François Lebigot : jeunes militaires français à l’épreuve de sarajevo

Les nouvelles missions de l’armée française (maintien de la paix, interposition), particulièrement éprouvantes psychologiquement, ont montré chez les soldats, les plus jeunes comme ceux qui avaient déjà une carrière derrière eux, une étonnante capacité à dominer leur violence. Les situations qu’ils ont eu à affronter en Bosnie de 1992 à 1995, décrites ici, réunissaient pourtant toutes les conditions susceptibles de conduire ces sujets à des débordements pulsionnels incontrôlables.

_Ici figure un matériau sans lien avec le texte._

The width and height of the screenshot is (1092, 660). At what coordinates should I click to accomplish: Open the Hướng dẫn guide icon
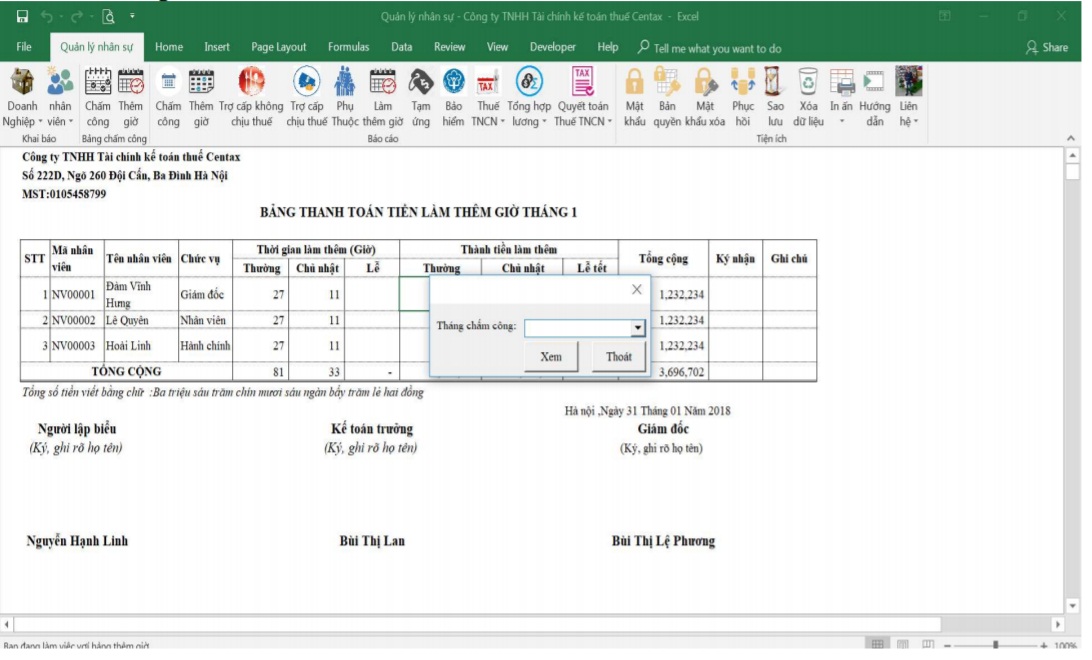[874, 82]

On peut en conclure que les jeunes gens qui rejoignent l’armée, au sortir d’une adolescence souvent difficile, sont à la recherche d’une discipline, d’un ordre, d’un idéal qui leur permettent d’accéder à une relation pacifiée avec les autres. Pour ce qui est du lieu et de la période considérés, ils ont souvent payé cher cet apprentissage, et manqué de ce fait une réconciliation espérée avec l’humanité.

 

Yassaman Montazami-Ramade : les noces de sang. adolescents, soldats et martyrs en iran

Suite à l’effondrement des utopies révolutionnaires, les adolescents iraniens développent à travers leur rôle actif en tant qu’engagés volontaires dans la guerre Iran-Irak, une “ culture de mort ” où la recherche d’une identité de martyr se substitue à un processus de subjectivation.

L’idéologie islamiste et le fanatisme de guerre induisent des comportements de repli narcissique qui empêchent ces jeunes d’accéder à la dimension de sexualité adulte et par là de s’approprier un discours au sein d’une société répressive.

À travers le cas clinique d’un ancien adolescent-soldat iranien, cet article tente de montrer comment cette guerre est devenue la seule réponse sous forme d’impasse au processus d’adolescence pour des milliers de jeunes Iraniens.

 

Khapta Akhmedova : le futur brisé

L’auteur aborde à propos d’adolescents en camps de réfugiés leur principale difficulté : l’incapacité de se projeter dans le futur.

“ Lorsque nous avons commencé à travailler avec les adolescents qui ont vécu la guerre, nous avons constaté “ que leur passé ” se limitait à la période du vécu de cette guerre. Nous avons également remarqué que leur imagination concernant le futur était, soit complètement absente, soit traumatisante. ”

Plusieurs observations cliniques argumentent ce constat et permettent trois conclusions :

– ne pas aller trop vite avec les adolescents pour modifier leur image du futur,

–  ne pas créer les images à leur place,

–  ne pas craindre leurs images terribles.